More Radio Mid-Sussex
- England;
- Broadcast area: Mid Sussex West Sussex East Sussex
- Frequencies: 106.4 MHz, 106.8 MHz

Programming
- Format: Contemporary

Ownership
- Owner: Nation Broadcasting
- Sister stations: More Radio Hastings More Radio Eastbourne More Radio Worthing Nation Radio South

History
- First air date: 31 March 2001
- Former names: Bright 106.4 Bright FM

Links
- Webcast: Listen Live
- Website: More Radio

= More Radio Mid-Sussex =

More Radio Mid-Sussex, formerly Bright FM, is an Independent Local Radio station serving Mid Sussex, West Sussex and East Sussex and surrounding areas, on FM and DAB. It broadcasts from studios in Hickstead, as part of a network of stations across Sussex.

It was owned and operated by Total Sense Media until its sale to Nation Broadcasting was announced on 1st September 2026.

==Recent history==
In 2005, Bright FM launched a second transmitter on 106.8 FM, extending its service to Lewes.

In April 2008, the station became part of Media Sound Holdings, following a merger with neighbouring radio station Worthing-based Splash FM. In June 2009, Media Sound Holdings added Arrow FM in Hastings and Sovereign FM in Eastbourne to their group from TLRC.
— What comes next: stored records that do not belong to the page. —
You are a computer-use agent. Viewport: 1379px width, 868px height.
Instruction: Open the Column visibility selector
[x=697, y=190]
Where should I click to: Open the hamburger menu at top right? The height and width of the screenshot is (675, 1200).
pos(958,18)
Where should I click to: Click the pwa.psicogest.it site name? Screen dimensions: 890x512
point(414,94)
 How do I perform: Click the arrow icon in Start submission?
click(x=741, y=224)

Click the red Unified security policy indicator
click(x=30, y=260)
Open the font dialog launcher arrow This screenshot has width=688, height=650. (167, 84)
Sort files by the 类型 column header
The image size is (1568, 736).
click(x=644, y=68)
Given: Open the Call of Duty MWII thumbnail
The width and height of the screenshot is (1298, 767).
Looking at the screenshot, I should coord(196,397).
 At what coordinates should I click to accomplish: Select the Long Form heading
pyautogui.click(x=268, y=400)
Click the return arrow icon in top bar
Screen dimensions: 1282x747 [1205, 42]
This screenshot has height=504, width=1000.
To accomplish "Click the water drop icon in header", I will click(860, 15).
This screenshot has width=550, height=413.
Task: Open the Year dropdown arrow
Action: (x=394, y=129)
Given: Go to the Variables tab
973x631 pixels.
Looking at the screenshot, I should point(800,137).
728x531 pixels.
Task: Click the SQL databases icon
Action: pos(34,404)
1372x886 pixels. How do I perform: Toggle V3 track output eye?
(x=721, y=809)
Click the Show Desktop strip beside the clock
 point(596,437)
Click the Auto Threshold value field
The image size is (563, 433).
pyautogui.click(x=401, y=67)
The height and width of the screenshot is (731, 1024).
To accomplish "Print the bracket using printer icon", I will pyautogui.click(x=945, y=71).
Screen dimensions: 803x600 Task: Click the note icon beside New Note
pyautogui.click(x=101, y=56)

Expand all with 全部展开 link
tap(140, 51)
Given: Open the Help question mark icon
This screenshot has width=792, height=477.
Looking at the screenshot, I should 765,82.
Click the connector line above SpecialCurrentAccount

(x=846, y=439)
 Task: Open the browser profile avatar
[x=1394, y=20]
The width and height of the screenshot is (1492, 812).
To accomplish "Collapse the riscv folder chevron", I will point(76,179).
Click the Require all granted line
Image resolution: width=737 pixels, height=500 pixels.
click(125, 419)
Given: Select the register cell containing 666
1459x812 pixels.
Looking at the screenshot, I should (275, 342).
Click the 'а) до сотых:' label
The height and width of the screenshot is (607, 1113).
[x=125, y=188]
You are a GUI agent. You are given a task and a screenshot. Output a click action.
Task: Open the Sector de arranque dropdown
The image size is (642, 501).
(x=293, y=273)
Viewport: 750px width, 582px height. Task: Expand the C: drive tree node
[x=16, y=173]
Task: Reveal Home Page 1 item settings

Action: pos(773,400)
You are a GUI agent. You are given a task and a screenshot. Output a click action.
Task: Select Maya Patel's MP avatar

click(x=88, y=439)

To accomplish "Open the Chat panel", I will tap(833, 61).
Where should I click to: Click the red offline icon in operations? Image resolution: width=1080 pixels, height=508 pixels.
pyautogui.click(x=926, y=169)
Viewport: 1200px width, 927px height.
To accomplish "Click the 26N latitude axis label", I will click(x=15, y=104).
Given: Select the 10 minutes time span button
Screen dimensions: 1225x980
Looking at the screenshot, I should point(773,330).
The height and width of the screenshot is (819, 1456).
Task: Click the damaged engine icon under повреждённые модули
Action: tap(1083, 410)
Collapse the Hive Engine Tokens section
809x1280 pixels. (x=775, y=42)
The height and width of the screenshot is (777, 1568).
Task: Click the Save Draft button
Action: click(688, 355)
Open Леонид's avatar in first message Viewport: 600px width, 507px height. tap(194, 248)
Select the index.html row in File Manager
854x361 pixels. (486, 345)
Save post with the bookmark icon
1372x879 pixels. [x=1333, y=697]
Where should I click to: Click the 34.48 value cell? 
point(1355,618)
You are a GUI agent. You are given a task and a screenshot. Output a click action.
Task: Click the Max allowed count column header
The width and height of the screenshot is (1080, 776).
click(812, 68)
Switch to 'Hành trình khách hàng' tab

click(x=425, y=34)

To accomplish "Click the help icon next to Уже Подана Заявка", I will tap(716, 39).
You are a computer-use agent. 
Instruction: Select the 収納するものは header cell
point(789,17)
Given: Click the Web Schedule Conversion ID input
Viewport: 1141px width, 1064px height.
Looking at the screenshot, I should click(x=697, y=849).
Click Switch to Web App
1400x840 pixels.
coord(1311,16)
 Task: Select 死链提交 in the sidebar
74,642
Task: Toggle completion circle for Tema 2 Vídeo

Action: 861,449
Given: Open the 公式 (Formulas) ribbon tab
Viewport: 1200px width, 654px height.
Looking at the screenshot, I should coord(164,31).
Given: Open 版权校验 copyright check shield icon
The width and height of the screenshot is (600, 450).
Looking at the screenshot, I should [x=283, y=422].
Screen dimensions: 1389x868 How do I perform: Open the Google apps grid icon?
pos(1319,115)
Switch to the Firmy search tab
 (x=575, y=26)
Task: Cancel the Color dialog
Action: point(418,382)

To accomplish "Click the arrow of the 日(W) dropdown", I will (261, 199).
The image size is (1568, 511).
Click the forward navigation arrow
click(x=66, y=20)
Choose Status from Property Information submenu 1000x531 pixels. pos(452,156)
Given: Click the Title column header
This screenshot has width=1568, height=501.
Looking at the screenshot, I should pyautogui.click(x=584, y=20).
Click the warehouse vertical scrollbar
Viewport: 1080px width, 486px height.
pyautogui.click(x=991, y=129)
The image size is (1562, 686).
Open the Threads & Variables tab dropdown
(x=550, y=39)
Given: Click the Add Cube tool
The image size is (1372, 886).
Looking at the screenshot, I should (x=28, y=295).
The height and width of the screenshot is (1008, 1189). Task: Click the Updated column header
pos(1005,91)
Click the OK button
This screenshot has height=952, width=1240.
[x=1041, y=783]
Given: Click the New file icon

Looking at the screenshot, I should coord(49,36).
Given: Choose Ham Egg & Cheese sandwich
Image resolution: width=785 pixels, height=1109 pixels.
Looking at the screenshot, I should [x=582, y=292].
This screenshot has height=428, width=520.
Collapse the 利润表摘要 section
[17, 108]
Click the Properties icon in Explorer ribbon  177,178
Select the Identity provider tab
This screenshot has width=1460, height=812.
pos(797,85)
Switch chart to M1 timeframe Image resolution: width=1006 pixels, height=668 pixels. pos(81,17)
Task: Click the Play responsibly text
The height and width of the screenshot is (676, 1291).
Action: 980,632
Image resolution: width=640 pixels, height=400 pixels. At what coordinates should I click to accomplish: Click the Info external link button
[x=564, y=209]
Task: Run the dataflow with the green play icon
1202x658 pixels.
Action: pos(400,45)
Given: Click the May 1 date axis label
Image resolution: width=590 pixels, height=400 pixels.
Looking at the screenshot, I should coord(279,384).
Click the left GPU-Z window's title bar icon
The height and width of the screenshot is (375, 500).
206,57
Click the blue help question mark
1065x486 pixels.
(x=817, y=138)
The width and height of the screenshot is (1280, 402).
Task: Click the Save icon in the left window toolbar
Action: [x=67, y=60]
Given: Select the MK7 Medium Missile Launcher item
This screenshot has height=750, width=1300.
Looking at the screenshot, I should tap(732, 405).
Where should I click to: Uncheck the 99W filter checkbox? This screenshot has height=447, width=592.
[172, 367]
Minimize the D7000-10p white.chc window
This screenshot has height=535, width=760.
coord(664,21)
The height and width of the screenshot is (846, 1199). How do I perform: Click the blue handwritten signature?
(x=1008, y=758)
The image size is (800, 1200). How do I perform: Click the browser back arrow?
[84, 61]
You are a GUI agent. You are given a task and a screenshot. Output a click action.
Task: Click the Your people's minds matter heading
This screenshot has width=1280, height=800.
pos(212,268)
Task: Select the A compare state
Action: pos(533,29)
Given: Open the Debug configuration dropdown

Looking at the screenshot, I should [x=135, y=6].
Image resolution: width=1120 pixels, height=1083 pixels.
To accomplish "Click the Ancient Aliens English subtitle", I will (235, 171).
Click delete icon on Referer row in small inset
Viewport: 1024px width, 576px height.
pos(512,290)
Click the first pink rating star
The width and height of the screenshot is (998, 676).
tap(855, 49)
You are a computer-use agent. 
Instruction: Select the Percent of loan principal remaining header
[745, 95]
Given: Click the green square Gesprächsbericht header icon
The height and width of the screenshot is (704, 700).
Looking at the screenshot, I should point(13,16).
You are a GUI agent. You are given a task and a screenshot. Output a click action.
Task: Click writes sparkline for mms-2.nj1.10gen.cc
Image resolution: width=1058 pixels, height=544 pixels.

In November 2010, Ofcom approved a request to share programming across all four stations, stating the changes would not substantially alter the character of the service.

==Programming==
All programming on the station is produced from Total Sense Media studios in Hickstead and shared with More Radio Hastings, More Radio Eastbourne, More Radio Mid-Sussex and More Radio Worthing with opt-outs for local news and advertising.

Local news airs every hour from 6am to 6pm on weekdays and from 8am to 12pm on Saturdays with headlines on the half-hour during weekday breakfast and drivetime shows. National news bulletins from Sky News Radio are carried hourly at all other times.